This area was originally part of the Liberty of Thomas Court and Donore (later called the Earl of Meath's Liberty), having been granted by Henry VIII to Sir William Brabazon, whose ancestors were later the Earls of Meath, after the dissolution of the monasteries in 1538.

This location was then on the fringes of the expanding 18th-century city when the lane itself was set out by local brewer and Quaker Jacob Poole in 1721 to connect Blackpitts (where he had property) to New Street. The lane has long had mixed industrial and residential use. Historically, tanning brewing and associated industries flourished in this part of Dublin, partly because the River Poddle is close by. The industrial heritage of the area even dates back even to the mid 17th century and is linked to and influenced by both Quakers and Huguenots. In 2006 archaeologists found evidence of medieval leather tanning off Fumbally Lane and nearby New Street with wood-lined soaking pits and elaborate ditch systems. They also identified that one of the existing large old former brewery buildings on Fumbally dates from the 1740s.

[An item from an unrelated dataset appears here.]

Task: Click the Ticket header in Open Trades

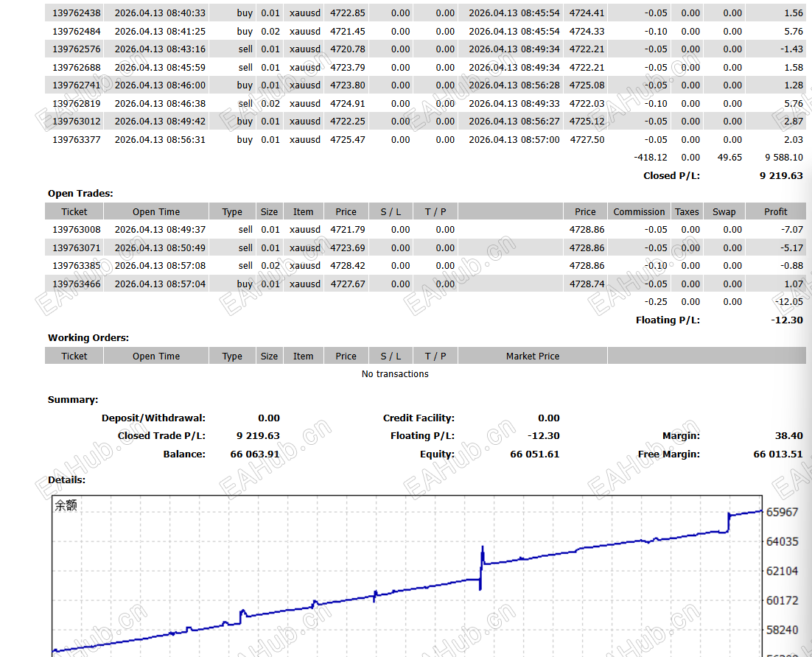Action: (x=74, y=211)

Particularly brewing flourished here in the Fumbally/Blackpitts area since the mid 18th century. It is very possible that the first Dublin porter was brewed here. The Poole and Taylor families, who were related, had brewing interests here from at least that time and before. Poole Street in Dublin 8 is named for the family.

From 1779, Samuel Madder operated the Blackpitts Porter Company on the north of the lane, he acquired a brewery from a James Farrell. In 1830, John Busby a distiller, acquired a brewery property in Fumbally and erected a new distillery here. This stone faced building features his initials JB and 1836 on a 'cast iron water tank'. This inscription can still be seen today. This particular refurbished 19th century stone faced building is part of the Fumbally Studio development and now home to both apartments and an office building.

In 1862, John Busby listed as "a licensed distiller and maltster" was still operating in Fumbally but shortly afterwards sold out.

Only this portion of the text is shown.